If you’ve spent any time in the North End of Dartmouth you’ve seen them: Dartmouth’s prefabs. Located between Windmill Road and Victoria Road, on the blocks south of Albro Lake Road these cheery little homes were built to house returning soldiers and their growing families.
Initially they were all the same simple boxes. No upstairs. No basement. Walk through that neighbourhood today and you’ll see that very few remain as they were initially built. Many now have basements, upstairs, second stories or add ons that leave them hardly recognizable from how they were originally conceived.
They each evolved in their own unique ways over the decades. As such, they have remained useful and endured. I have recently acquired a prefab. Located just down the street from the taxi business my grandfather started, my prefab looks nothing like the original. It has been lifted up, a usable attic space added and a huge addition on the back. In its seventy years of existence, my little prefab has grown and changed.
Some of these additions/modifications aren’t the most aesthetically pleasing. For someone – at one time or another, they made sense. They worked. They seemed necessary.
The people I work with in my Dartmouth office arrive trying to change some aspect of themselves. Perhaps they are experiencing anxiety or depression. Others are coming in with the new ‘diagnosis of the month’. Folks enter with a sense that they are ‘broken’ somehow. That they need to ‘fix’ something. Or they need to understand ‘why’ their lives are they way they are.
What does this have to do with therapy?
People aren’t broken. They are prefabs. We all come out human. Babies. Pretty much similar. Over time we develop ‘add ons’. In Gestalt, we call these behavioural, dynamic ‘add ons’ creative adjustments. A creative adjustment is something that each person on this earth has had to do in order to survive. Like the add ons in the prefabs, these creative adjustments made sense. They were functional. With overuse and neglect they can be a problem.

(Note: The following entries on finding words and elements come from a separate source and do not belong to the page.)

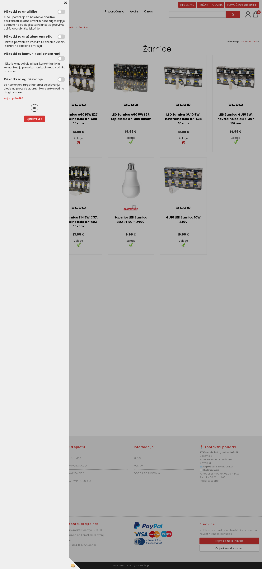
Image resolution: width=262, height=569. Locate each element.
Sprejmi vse (34, 119)
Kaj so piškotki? (14, 98)
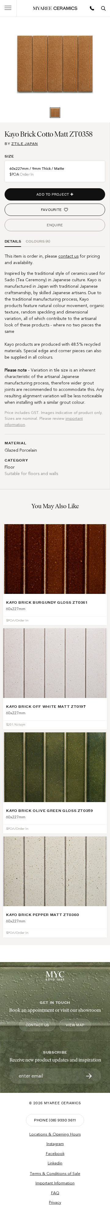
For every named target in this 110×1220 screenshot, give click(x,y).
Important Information (55, 1183)
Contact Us (37, 1025)
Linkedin (55, 1163)
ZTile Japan (24, 143)
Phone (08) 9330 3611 (55, 1120)
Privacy (55, 1202)
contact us (68, 256)
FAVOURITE (51, 210)
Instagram (55, 1143)
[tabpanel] (55, 64)
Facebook (55, 1153)
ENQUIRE (55, 225)
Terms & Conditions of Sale (55, 1173)
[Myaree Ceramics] (55, 8)
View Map (75, 1025)
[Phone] (92, 8)
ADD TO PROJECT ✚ (54, 194)
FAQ (55, 1193)
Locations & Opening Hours (55, 1134)
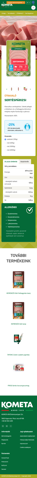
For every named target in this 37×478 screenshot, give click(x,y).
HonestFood (5, 458)
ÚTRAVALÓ (20, 13)
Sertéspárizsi (29, 13)
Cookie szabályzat (25, 447)
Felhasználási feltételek (27, 440)
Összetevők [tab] (24, 162)
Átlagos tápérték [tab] (11, 162)
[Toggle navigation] (33, 8)
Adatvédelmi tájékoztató (27, 436)
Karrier (3, 443)
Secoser (3, 469)
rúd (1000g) (11, 146)
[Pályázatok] (33, 3)
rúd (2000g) (11, 150)
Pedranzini (4, 462)
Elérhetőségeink (6, 436)
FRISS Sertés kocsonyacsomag (18, 386)
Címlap (4, 13)
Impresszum (24, 443)
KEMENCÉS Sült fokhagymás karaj (18, 293)
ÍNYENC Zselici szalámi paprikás (18, 355)
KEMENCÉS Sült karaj (18, 324)
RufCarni (4, 465)
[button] (7, 89)
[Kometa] (7, 5)
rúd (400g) (10, 143)
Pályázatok (4, 440)
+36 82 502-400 (7, 421)
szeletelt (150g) (12, 139)
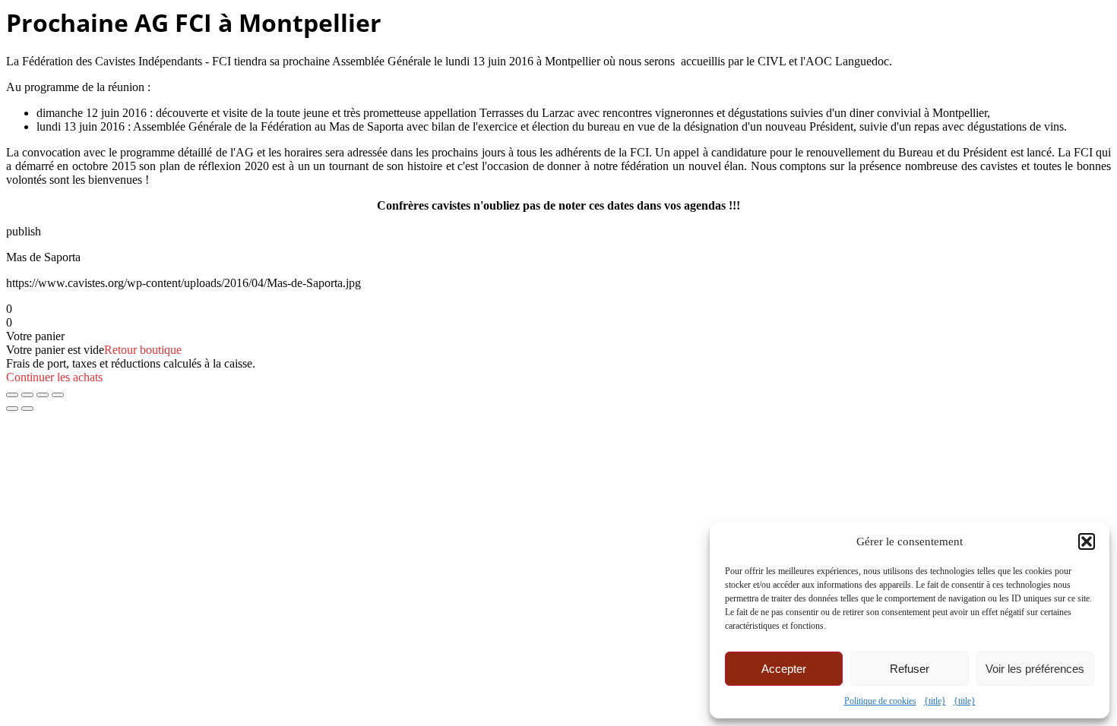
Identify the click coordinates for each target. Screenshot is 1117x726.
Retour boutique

My work with clients is to help them become aware of these ‘add ons’. First we become aware that they exist. Then we explore how they are functional, useful. Then finally, instead of tearing them down, how do we abide by ugliness as well as the utility. Typically that results in new creative adjustments.
I guess in some ways, the renovations never end.
Take a moment. Think about what’s ugly in your life. How has that served you well? How do you abide by the ugliness?